A critical (CVSS 9.8) deserialization flaw in the Boost plugin for WordPress (versions ≤ 2.0.3) lets unauthenticated attackers inject PHP objects via the STYXKEY-BOOST_USER_LOCATION cookie, opening the door to remote code execution or file tampering when a POP chain exists elsewhere on the site.
What Is It
CVE-2026-7637 is a PHP Object Injection vulnerability (CWE-502) in the Boost plugin for WordPress, published 2026-05-20 by Wordfence. The plugin deserializes untrusted input read from the STYXKEY-BOOST_USER_LOCATION cookie. Because the cookie is attacker-controlled and no authentication is required, any remote unauthenticated user can deliver a crafted serialized PHP object to the deserialization sink.
The bug itself does not ship with a usable POP (Property-Oriented Programming) chain inside Boost. Exploitation requires a POP chain provided by another plugin or theme installed on the target WordPress site; a common situation given the breadth of the WordPress plugin ecosystem.
Why It Matters
CVSS v3.1 base score is 9.8 (CRITICAL) with vector AV:N/AC:L/PR:N/UI:N/S:U/C:H/I:H/A:H, network-reachable, low complexity, no privileges, no user interaction, and high impact across confidentiality, integrity, and availability.

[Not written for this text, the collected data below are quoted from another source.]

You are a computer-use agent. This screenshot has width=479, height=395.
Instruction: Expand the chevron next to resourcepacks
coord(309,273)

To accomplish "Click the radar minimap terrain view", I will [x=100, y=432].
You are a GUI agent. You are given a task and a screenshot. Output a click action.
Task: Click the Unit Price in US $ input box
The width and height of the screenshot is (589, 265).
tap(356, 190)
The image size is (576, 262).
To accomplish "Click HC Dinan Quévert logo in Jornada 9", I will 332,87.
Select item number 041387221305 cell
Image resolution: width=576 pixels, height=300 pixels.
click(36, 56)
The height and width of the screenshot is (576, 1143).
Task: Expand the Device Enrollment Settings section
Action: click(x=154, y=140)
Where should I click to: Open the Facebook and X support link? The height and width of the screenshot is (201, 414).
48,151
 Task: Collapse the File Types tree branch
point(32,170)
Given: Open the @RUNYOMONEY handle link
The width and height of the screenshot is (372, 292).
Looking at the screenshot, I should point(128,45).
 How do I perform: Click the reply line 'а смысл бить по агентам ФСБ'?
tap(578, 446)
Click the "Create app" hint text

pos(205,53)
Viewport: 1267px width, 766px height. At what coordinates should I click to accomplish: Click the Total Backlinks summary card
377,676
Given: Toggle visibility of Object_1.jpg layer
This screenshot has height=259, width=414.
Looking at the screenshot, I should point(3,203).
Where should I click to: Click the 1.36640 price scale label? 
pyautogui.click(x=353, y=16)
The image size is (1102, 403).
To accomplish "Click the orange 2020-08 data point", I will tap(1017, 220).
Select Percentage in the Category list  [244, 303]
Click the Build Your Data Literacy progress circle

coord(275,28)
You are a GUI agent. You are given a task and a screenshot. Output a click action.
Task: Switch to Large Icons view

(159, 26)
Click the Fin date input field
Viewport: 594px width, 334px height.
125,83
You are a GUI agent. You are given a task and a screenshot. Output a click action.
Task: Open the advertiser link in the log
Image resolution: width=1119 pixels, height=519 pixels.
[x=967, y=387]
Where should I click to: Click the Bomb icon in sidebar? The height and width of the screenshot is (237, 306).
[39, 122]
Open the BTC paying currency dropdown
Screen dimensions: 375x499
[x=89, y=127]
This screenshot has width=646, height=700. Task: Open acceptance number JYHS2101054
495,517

When chained with a POP gadget from another installed component, an attacker can: - Delete arbitrary files - Retrieve sensitive data - Execute arbitrary code
In practice, WordPress sites typically run multiple plugins and themes, so the "no impact in isolation" caveat offers limited real-world protection. Object injection bugs of this class have historically been weaponized quickly once disclosed.
What's Vulnerable
- Product: Boost plugin for WordPress (PixelYourSite)
- Affected versions: Up to and including 2.0.3
- Attack vector: Unauthenticated HTTP request carrying a malicious
STYXKEY-BOOST_USER_LOCATIONcookie value - Weakness: CWE-502; Deserialization of Untrusted Data
The CVE is not currently listed in CISA's Known Exploited Vulnerabilities catalog; no confirmed in-the-wild exploitation has been reported in the supplied sources.
Patch Status
The supplied sources do not specify a fixed version. Administrators running Boost ≤ 2.0.3 should monitor the vendor page and Wordfence advisory for an updated release, and in the interim consider disabling the plugin or restricting requests carrying the affected cookie. Auditing installed plugins and themes for known POP-chain components reduces blast radius.